May 18, 2012, Bronx, N.Y. – You had to wonder if Andy Pettitte’s approach to Friday night’s start vs. Cincinnati in Yankee Stadium was altered four pitches in. Following a swinging strike out, error and sac bunt, he faced a go-ahead Reds run 90 feet from home plate. While it’s true that Pettitte left the team to rest and prep for this game before last night’s 4-1 loss in Toronto, he has to be aware that the Yankees currently are doing just about anything they can not to score.
Trying to assess the potential damage, when Andy followed by falling behind Joey Votto 2-0 and 3-1, the plan became so clear in my head that I was tempted to pencil it in lightly on my scorecard: Walk the power hitter, even if he is a lefty, then get Brandon Phillips to bounce into a double play.
Wrong. Six pitches later, all of them strikes, three of them swinging, Pettitte was in the dugout with a three-strike-out frame behind him, and his mates prepared to do battle against Cinncy’s Bronson Arroyo. And the veteran Reds righty, famously referred to by one Yankee still on the team as “Brandon” nine years ago, proceeded to pitch the kind of game we’ve often seen from Andy.
Featuring mid- to high-80s cheese, mid-eighties changes and a low 70s curve, Arroyo routinely retired the struggling Yanks on ground balls (11) pop-ups (3) and the occasional strike out. He bent but barely broke, first denying the Yanks when Alex Rodriguez (the “Brandon” utterer) doubled to the left center field wall leading off the second by whiffing an overanxious Nick Swisher with one down and Alex on third. Although the Cinncy righty was nicked for a run on A-Rod fielder’s choice once Curtis Granderson and Robinson Cano led off the home fourth with singles (though Cano was out at second trying to advance on a near error by Jay Bruce in right), he made the most potent parts of the Bombers brigade look anemic.

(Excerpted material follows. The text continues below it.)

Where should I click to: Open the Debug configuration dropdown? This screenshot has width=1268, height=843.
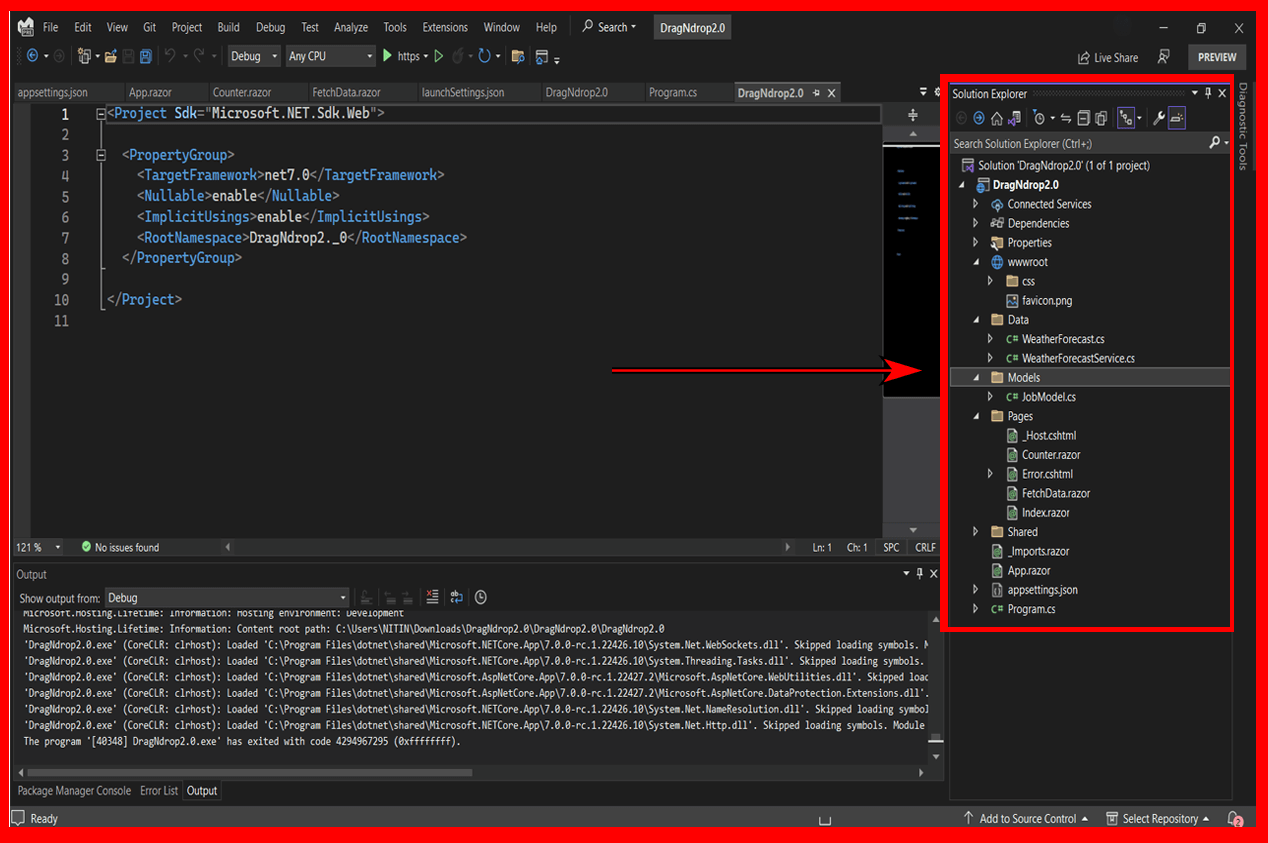[253, 56]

A leadoff Swisher single in the fifth went nowhere and, worst of all, back-to-back weak grounders resulting in forces at the plate and a pop-up denied the Yanks a run in the home sixth even though they loaded the bases with no one out on Derek Jeter and Granderson singles and a four-pitch walk to Cano. Tempted to call the whole gang useless, I had to rescind that thought when I realized how much more inept the bottom of the order was: When eighth-place hitter DuWayne Wise led off the home third, and seventh-place batter Eric Chavez the seventh, it took Arroyo six, then five pitches total to retire the side in order those innings.
Which kept the pressure on Pettitte, and a 42,000-strong crowd. Andy, who surrendered two home runs in the Bronx five days ago, gave up a long drive to center by Bruce leading off the top of the second, with Granderson making a fine running play, then pitched around a two-out Todd Frazier single. Catcher Ryan Hanigan smacked the first pitch of the top of the third up the middle for a single, but Andy the enforcer returned. Fourteen pitches later, Zack Cosart, Drew Stubbs, and Votto were strike out victims four through six, with all going down swinging. Mixing all of his pitches, with a fastball that topped out at 90, cutters through the 80s, a few changes, and a nasty low-70s curve, the crafty pinstriped lefty had them coming and going, and by the time he made Bruce strike out victim No. 7 in the fourth, he had coaxed 12 swings and misses and seven swinging punch outs.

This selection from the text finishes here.